__Work to complete__
Only lines holding the word "pixels" are wanted. Copy them from the listing below.

*** Begin section ***

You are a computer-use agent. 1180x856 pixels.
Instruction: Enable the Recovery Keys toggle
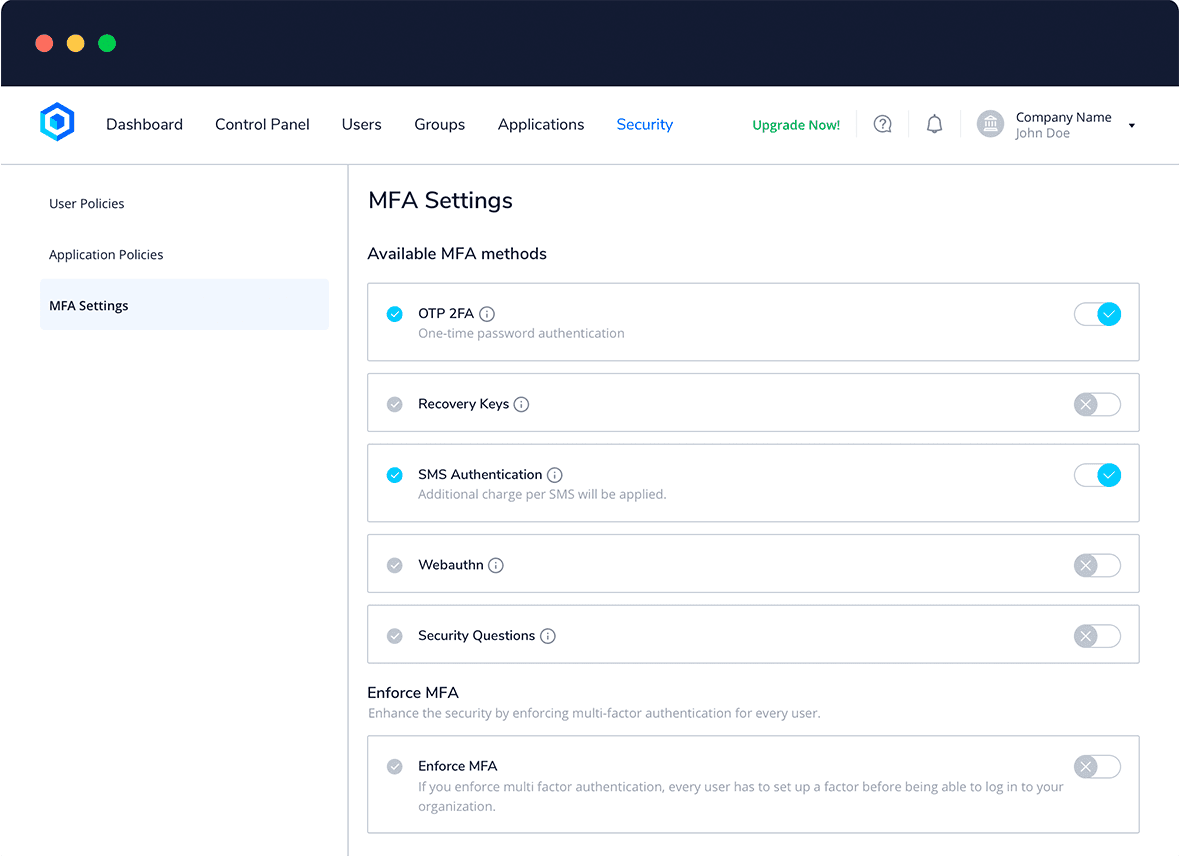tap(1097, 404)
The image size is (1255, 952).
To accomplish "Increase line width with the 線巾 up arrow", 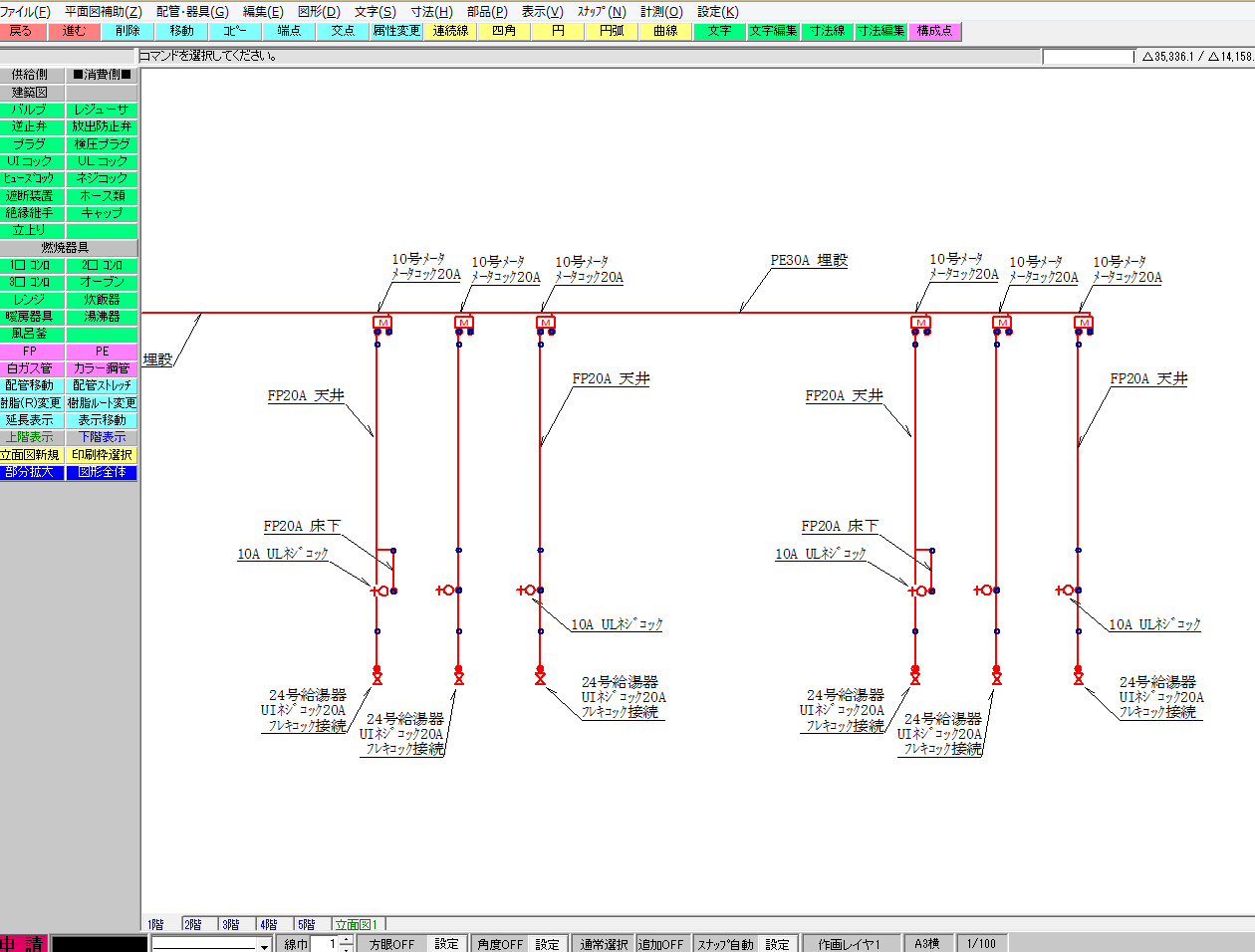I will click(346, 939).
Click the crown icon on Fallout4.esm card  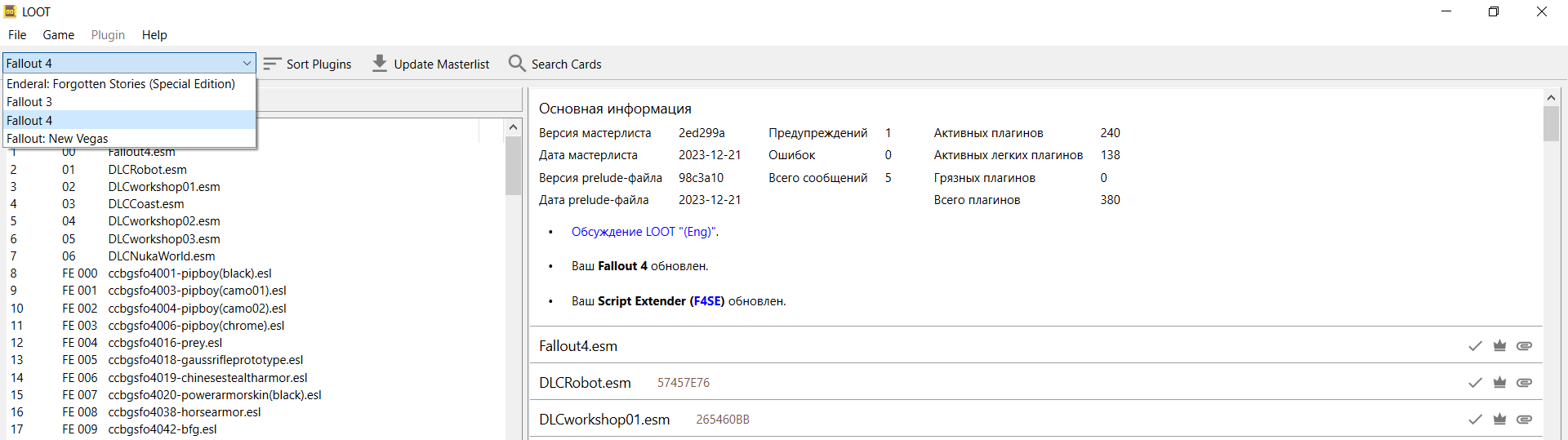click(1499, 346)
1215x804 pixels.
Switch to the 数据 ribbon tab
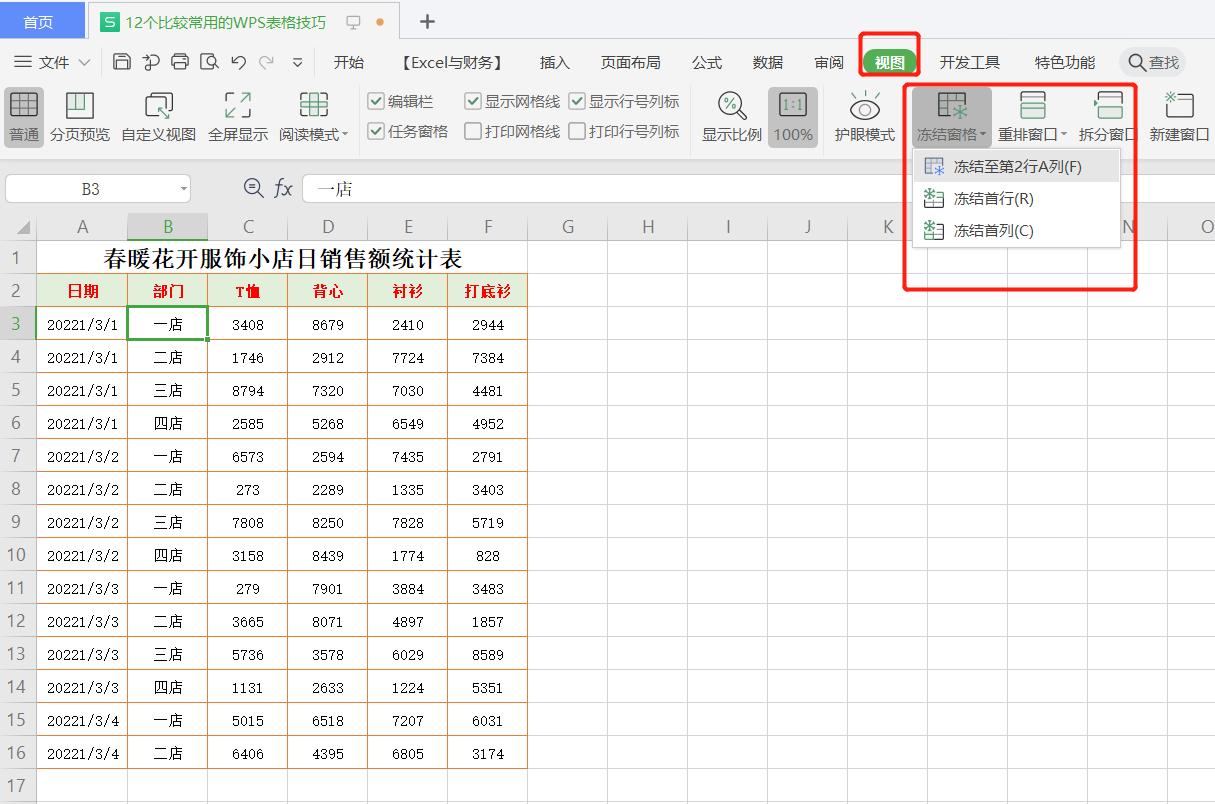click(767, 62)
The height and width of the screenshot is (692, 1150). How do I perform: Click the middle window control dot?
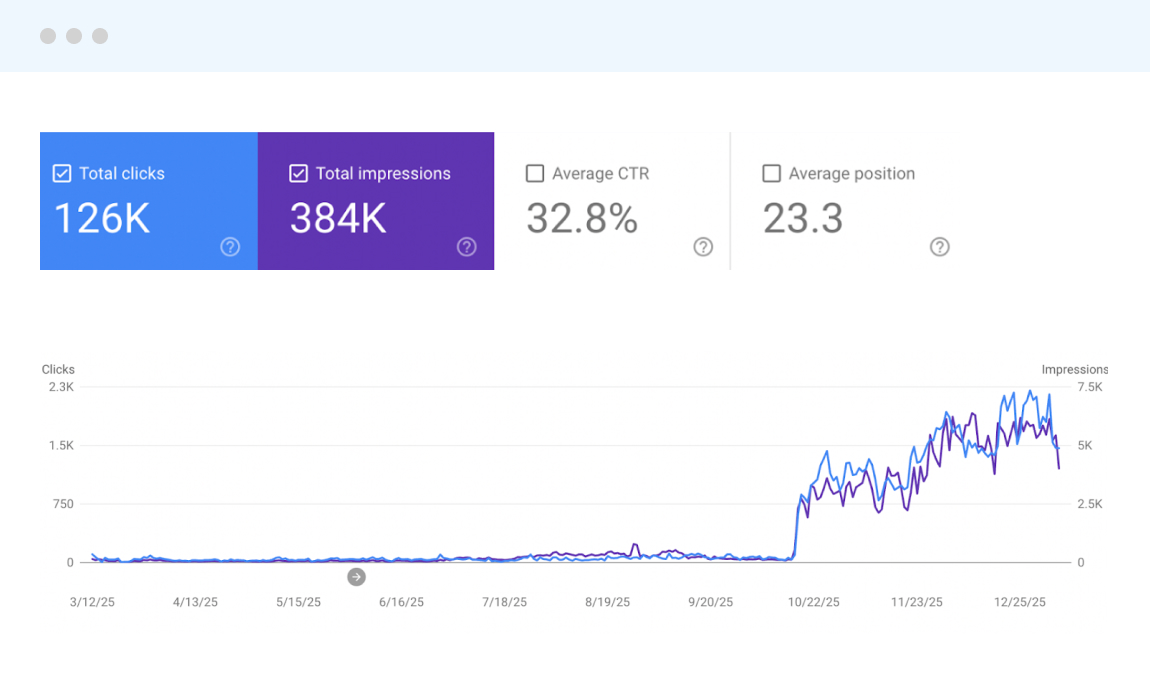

*** End section ***

__Output of the exercise__
You are a computer-use agent. 1180x856 pixels.
1215x804 pixels.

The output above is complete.